» EXERCISES:
- a) Set down, word for word, everything in the passage on X-ray ablation of hyaluronan hydrogels from "1. Field of" down to "X-ray ablation technique.".
- b) Take the passage on X-ray ablation of hyaluronan hydrogels further, starting after its last sentence.

» TEXT SEGMENT:

= = = = = = =

1. Field of the Invention
The present invention relates to a method for ablating hyaluronan-based hydrogels with X-rays and a method for fabricating three-dimensional microchannels of hyaluronan hydrogels with the X-ray ablation technique.
2. Background of the Related Art
Phase transition triggered by external perturbation is quite important for “intelligent materials” and a key issue in diverse fields ranging from biomedicine to chemistry, physics, and materials science.
Hydrogels-three-dimensional networks of crosslinked polymer chains-exhibit transitions in response to perturbations such as electric fields, temperature changes, pH changes, concentration changes, enzymes, electron beams, sound, and light. Hydrogels are actively studied with the objective to develop new technologies to control fluidity, viscoelasticity, solvent volatility, optical transmission, ion transport, and other properties.

= = = = = = =

» DATASET CONTENT:
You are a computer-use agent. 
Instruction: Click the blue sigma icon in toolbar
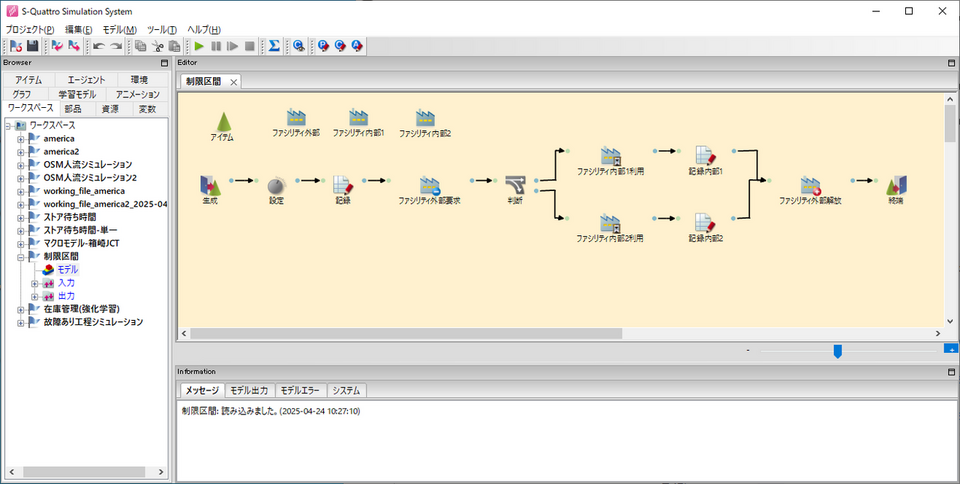coord(274,46)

= = = = = = =

» TASK RESULTS:
- a)
1. Field of the Invention
The present invention relates to a method for ablating hyaluronan-based hydrogels with X-rays and a method for fabricating three-dimensional microchannels of hyaluronan hydrogels with the X-ray ablation technique.

- b)
Hyaluronan (salt form of hyaluronic acid, HA) is an important extracellular and cell-surface associated polysaccharide. It is commonly synthesized as a large, negatively charged, linear polysaccharide that is composed of repeating disaccharide units of glucuronic acid and N-acetylglucosamine: [−β(1,4)−GlcUA−β(1,3)−GlcNAc−]n. HA has an important role in tissue homeostasis and biomechanical integrity via remarkable physicochemical characteristics such as viscoelastic and hygroscopic properties. These properties of HA lead to its widespread applications for bioengineered tissue scaffolds. Related physiological functions stimulate interest on its role in cell biology, pathology, immunology, and cancer research. The microfabrication of cell-laden HA architecture to resemble three-dimensional (3D) cellular microenvironments is also an important issue in HA. The HA molecular weight (MW) is, in general term, of critical importance because of its remarkable effects on cell activities. Although low MW HA, required for safe biomedical applications, is produced by enzymatic or non-enzymatic degradations, there are few reports on the safe, effective methods to fabricate 3D architectures of HA hydrogels.
As mentioned above, Hyaluronan hydrogels are promising materials for tissue scaffolds or cellular microenvironments, but it is still a great challenge to fabricate three-dimensional architectures.